Bébé mort dans une crèche à Lyon en 2022: le procès de l'employée de People&Baby s'ouvre ce mardi

Le procès d'une ancienne employée d'une crèche privée à Lyon, accusée d'avoir tué en juin 2022 une fillette de 11 mois en lui faisant ingérer un produit toxique, s'ouvre ce mardi 1er avril devant la cour d'assises du Rhône. Le verdict est attendu jeudi.
Après avoir présenté plusieurs versions des faits, l'accusée, Myriam Jaouen, âgée aujourd'hui de 30 ans, a reconnu avoir administré au bébé un produit servant à déboucher les canalisations de type Destop. Elle encourt la réclusion criminelle à perpétuité.
Le 22 juin 2022, Myriam Jaouen est seule à l'ouverture de la micro-crèche lyonnaise du groupe People & Baby, où elle travaille depuis trois mois seulement. Vers 7h45, le père de la petite Lisa lui remet la fillette et s'en va.
Selon le déroulé des événements retracé par l'enquête, une autre mère venue déposer son enfant découvre dès 8h10 la jeune employée paniquée ainsi que l'enfant vomissant, et appelle les secours. Inconsciente à l'arrivée des pompiers, Lisa meurt à l'hôpital après l'échec des efforts de réanimation.
Interpellée dans l'après-midi, Myriam Jaouen assure d'abord que la fillette a ingéré par accident de la peinture noire qu'elle avait sortie pour une activité au sein de la crèche.
"Excédée par les pleurs de l'enfant"
Pendant sa garde à vue, elle finit par reconnaître les faits. "Excédée par les pleurs de l'enfant, elle l'a aspergé puis fait ingérer un produit caustique", explique alors le parquet. Elle est ainsi mise en examen pour meurtre sur mineur. Elle assurera par la suite que son acte n'était pas prémédité, qu'elle ne savait pas qu'il s'agissait d'un produit caustique ou encore avoir effectué un geste très rapide.
Mais la fillette présentait des brûlures et des lésions tellement importantes que les experts sont convaincus qu'une grande quantité de liquide a été versée, une dose peu compatible avec un geste accidentel.

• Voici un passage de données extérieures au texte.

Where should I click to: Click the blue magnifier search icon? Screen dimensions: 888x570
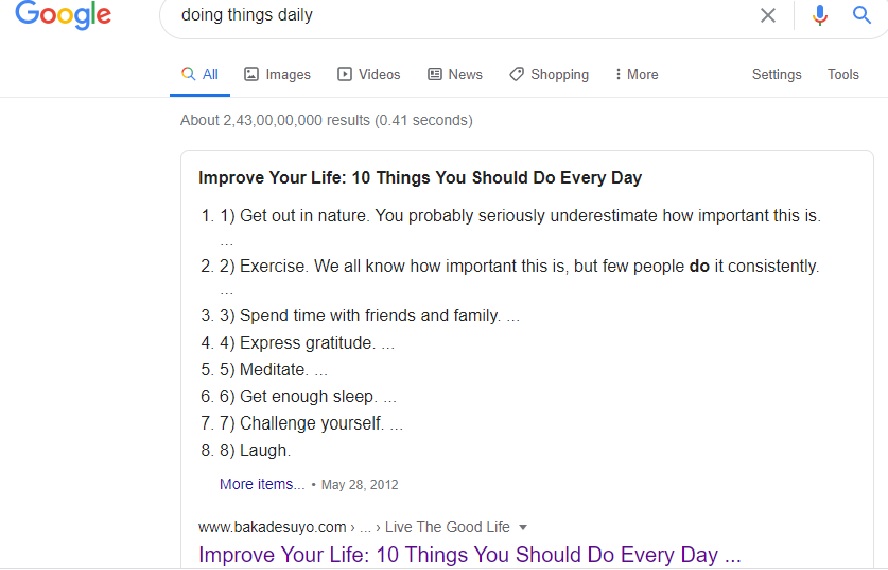tap(861, 15)
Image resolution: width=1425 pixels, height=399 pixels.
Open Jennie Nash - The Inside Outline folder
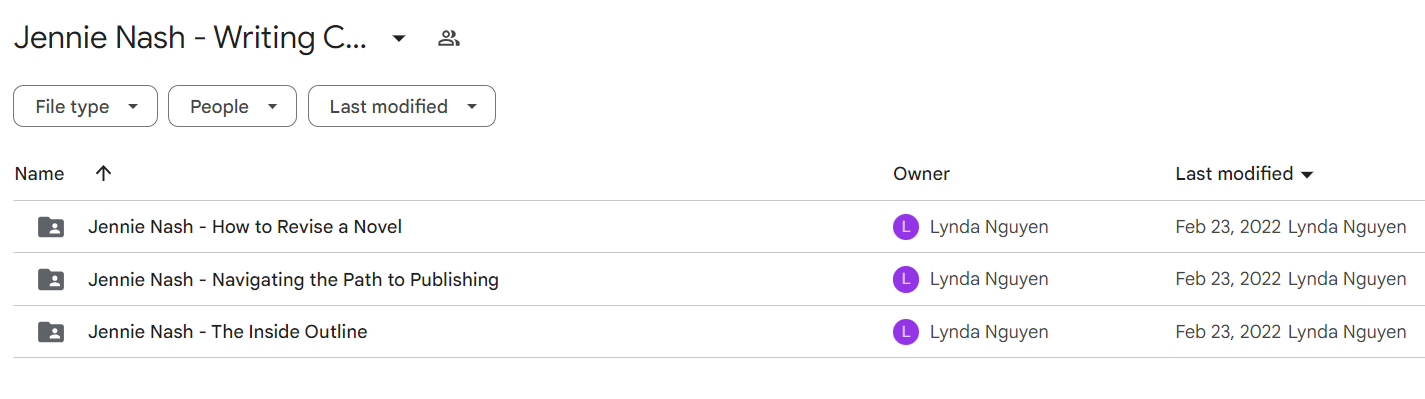coord(227,332)
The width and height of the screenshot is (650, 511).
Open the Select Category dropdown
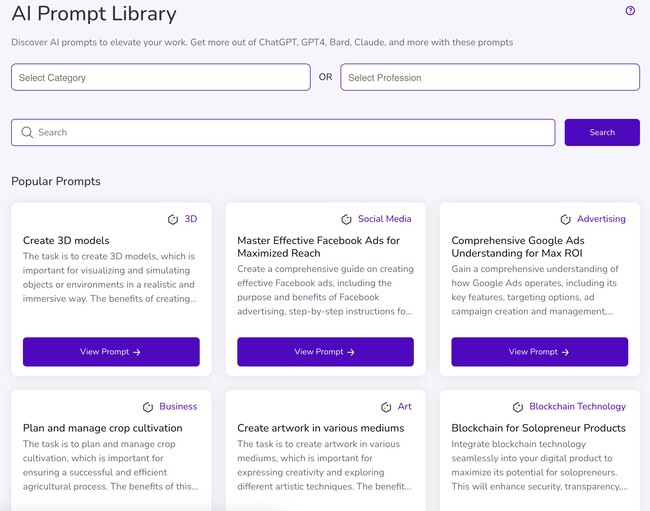160,78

Lors du procès devant la cour d'assises du Rhône, les débats devraient s'attarder sur la personnalité de Myriam Jaouen, une femme immature et tendant à l'affabulation selon des experts. Titulaire d'un CAP Petite Enfance, elle a reçu une formation spécifique. "Elle ne pouvait ignorer la dangerosité de ce produit", selon les magistrats.
La responsabilité de la crèche devrait aussi être évoquée, notamment par les avocats des associations "Innocence en Danger" et "Enfant Bleu Enfance Maltraitée", qui se sont constituées partie civile.

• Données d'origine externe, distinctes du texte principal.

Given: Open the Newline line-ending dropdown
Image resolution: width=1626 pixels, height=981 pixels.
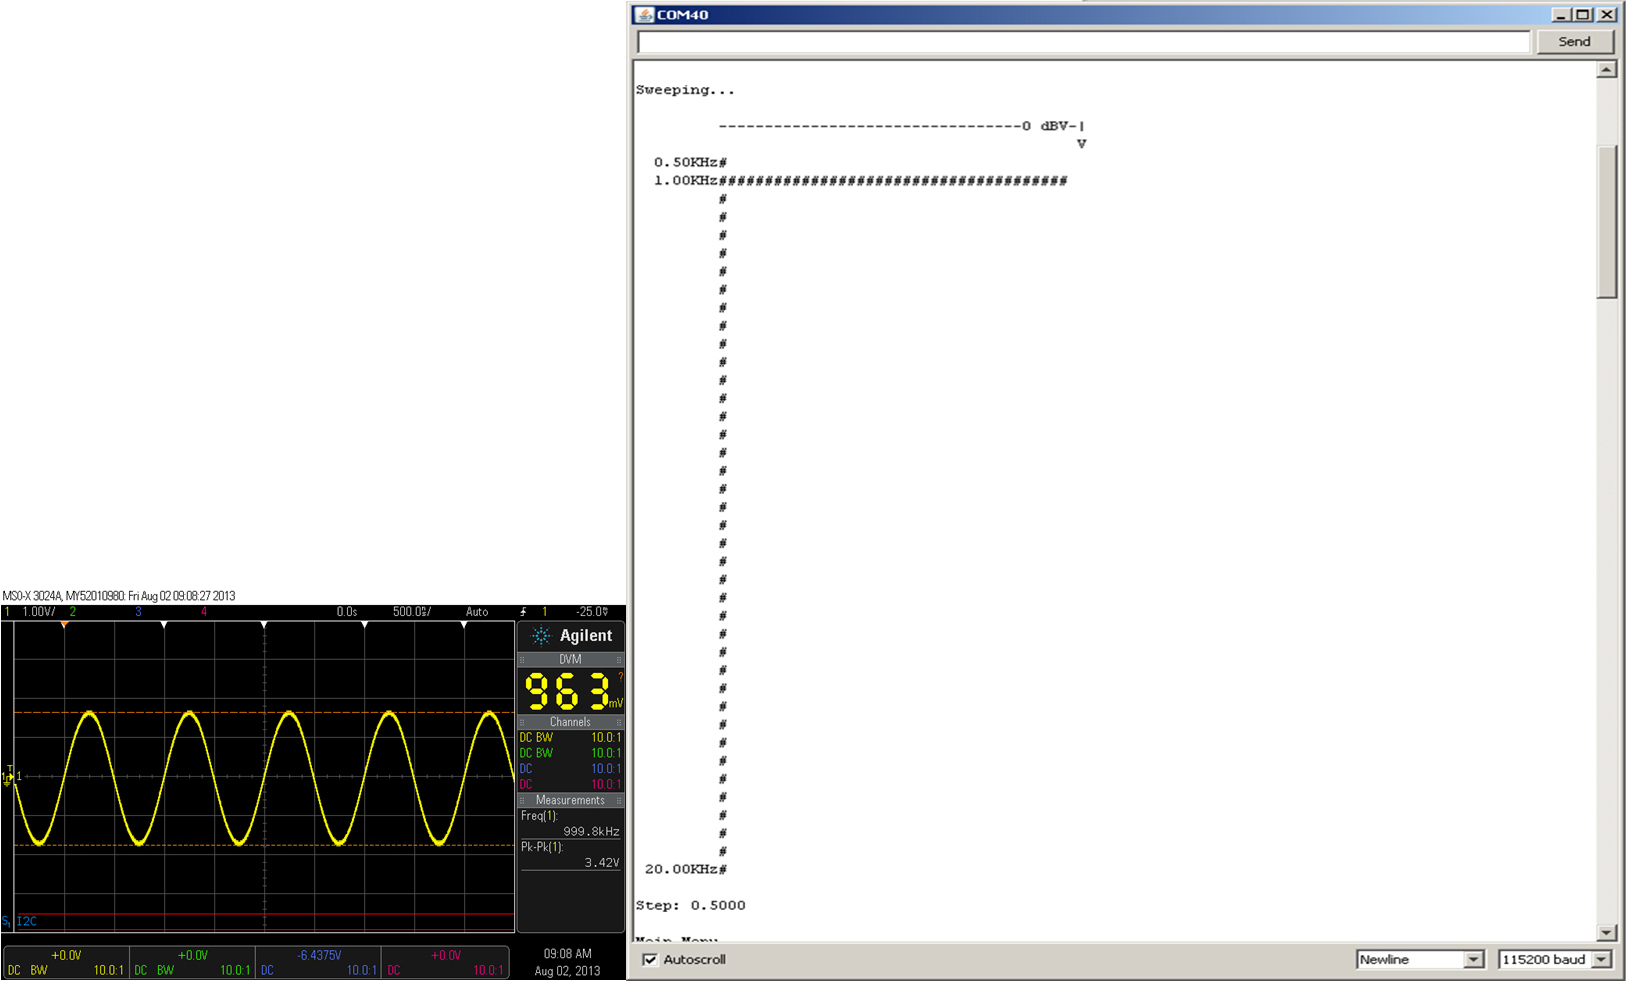Looking at the screenshot, I should click(x=1420, y=959).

"Pour que la rentabilité soit maximum" dans une micro-crèche, "il faut rogner sur la sécurité", estime Me Jean Sannier à l'AFP, qui représente la première citée. Pour lui, cette logique économique a ouvert "un interstice" et permis l'emploi d'une "salariée fragile, qu'on a recrutée sans regarder vraiment qui elle était."
L'accusée dit justement avoir "pété un câble" en raison d’un surplus de travail et d'une fausse-couche survenue trois semaines avant les faits.

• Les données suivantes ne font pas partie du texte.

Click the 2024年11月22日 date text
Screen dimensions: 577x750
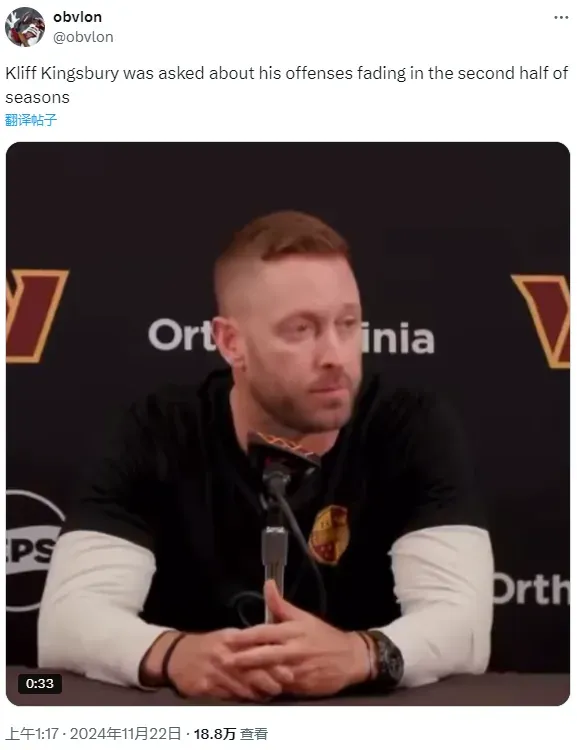(125, 733)
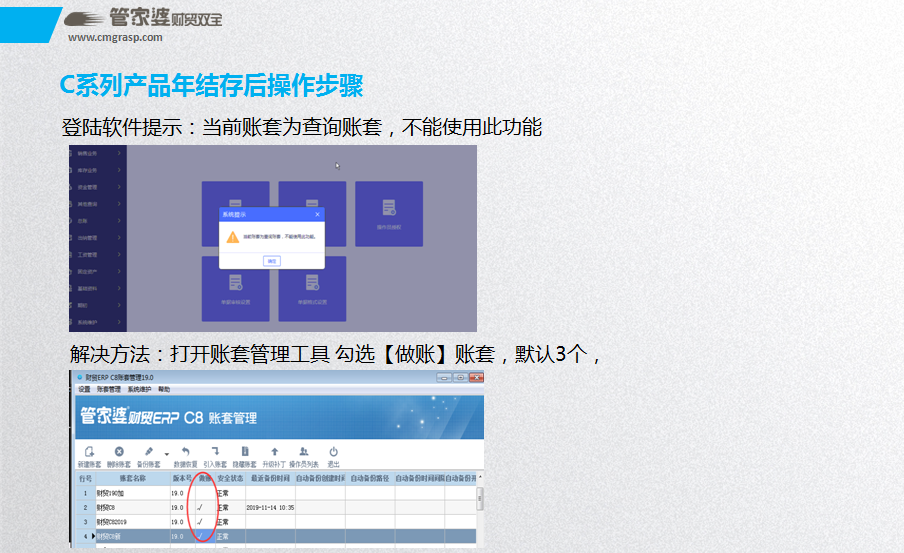Image resolution: width=904 pixels, height=553 pixels.
Task: Open the 系统维护 menu in menu bar
Action: (140, 389)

Le système des micro-crèches privées dans le viseur
Lors de l'enquête, plusieurs témoins ont en effet évoqué les problèmes d'effectifs de cette crèche du 3e arrondissement de Lyon (fermée depuis, NDLR), caractérisés par des absences fréquentes de personnel et un "turn-over important". Ces dysfonctionnements n'étaient pas propres à cet établissement, selon les multiples enquêtes menées après la mort de Lisa.
Moins de trois semaines après les faits, le gouvernement avait saisi l'Inspection générale des affaires sociales (Igas). Publié en avril 2023, son rapport décrivait une qualité d'accueil "très disparate" et appelait à de profondes réformes pour mieux prévenir les maltraitances aux enfants.
L'Igas pointait notamment trois problèmes structurels: la faiblesse du taux d'encadrement, la pénurie de professionnels et des contrôles insuffisants dans un secteur privé en pleine expansion.
Depuis, trois livres d'enquête journalistique ont enfoncé le clou, mettant au jour le fonctionnement de certaines structures privées et dénonçant une course au rendement au détriment des enfants.
Quant à la commission d'enquête de l'Assemblée nationale, son rapport final épingle un système "à bout de souffle". "Depuis que le rapport a été rendu, il n'y a pas vraiment eu de mesures qui permettent de réparer ou de résoudre les difficultés", regrette Sarah Tanzilli, ex-députée Renaissance et co-rapporteure de la commission.
En mars 2024, le gouvernement a annoncé le lancement d'une campagne de contrôles des grands groupes de crèches.